On the other hand, the method suggested here does not use the concept of prediction error given by 10-fold cross-validation or related procedures. When we consider that the term “data mining” was coined by comparing data analysis to mineral extraction, this new method studies the efficacy of a mining method by replacing part of the data with a true nonmineral. This method, however, makes us question whether attention to decision rules with apparently unneeded decision rules is sufficiently effective for obtaining an appropriate tree model. We thus should optimize a tree model by considering how decision rules with a nonrandom predictor are constructed.

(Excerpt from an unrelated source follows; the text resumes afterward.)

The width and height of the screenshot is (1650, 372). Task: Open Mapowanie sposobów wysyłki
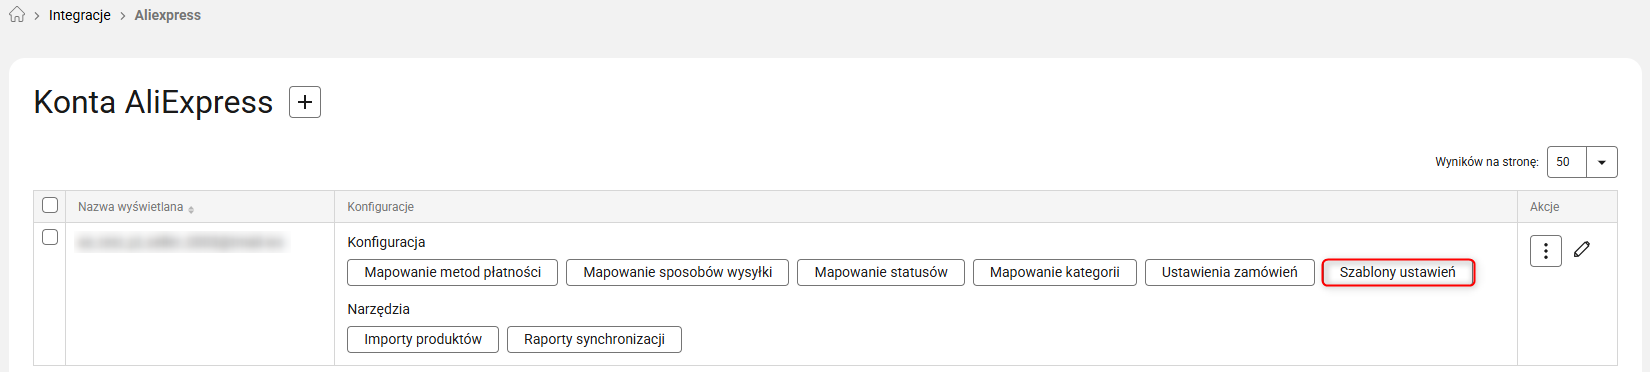point(678,272)
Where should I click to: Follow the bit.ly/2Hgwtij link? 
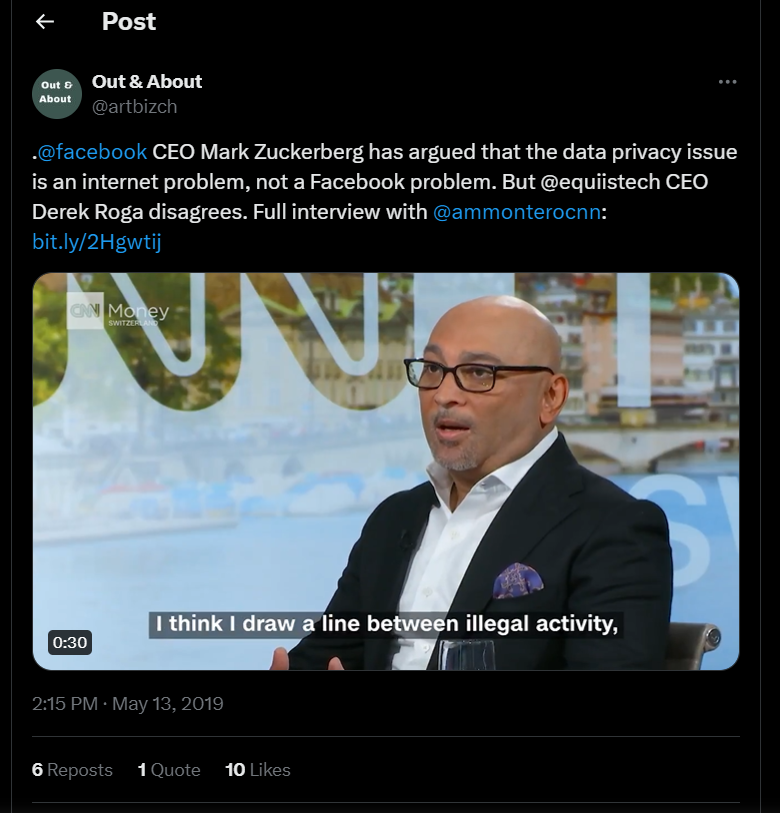click(x=97, y=242)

The concept of the power of test as well as risk rate should be discussed. Prediction error should be taken into account to a certain degree.

In the above sense, there is room for further examination of our suggested method. We, however, were successful in showing a new point of view on the construction of a tree model, which is completely different from those based on prediction error. Although conventional regression analysis has been developed in the fields of statistical test and prediction, this new method suggests that a third field of knowledge discovery should be added to the existing two fields. We hope that we can further develop research on a new modeling methodology that yields models for acquiring knowledge or for obtaining persuasive rules and functional relationships.

REFERENCES

  1. L. Breiman, F. Friedman, C. J. Stone and R. A. Olshen, “Classification and Regression Trees,” Chapman and Hall/CRC, London, 1984.
  2. K. Takezawa, “Introduction to Nonparametric Regression,” Wiley, Hoboken, 2006.
  3. J. M. Chambers and T. J. Hastie, “Statistical Models in S,” Chapman and Hall/CRC, London 1991.
  4. K. Takezawa, “Flexible Model Selection Criterion for Multiple Regression,” Open Journal of Statistics, Vol. 2, No. 4, 2012, pp. 401-407.
  5. M. Verbeek, “A Guide to Modern Econometrics,” 2nd Edition, Wiley, Hoboken, 2004.
  6. T. Hastie, R. Tibshirani and J. Friedman. “Elements of Statistical Learning,” 1st Edition, Springer, New York, 2001.
  7. R. O. Duda, P. E. Hart and D. G. Stork, “Pattern Classification,” 2nd Edition, Wiley-Interscience, Hoboken, 2000.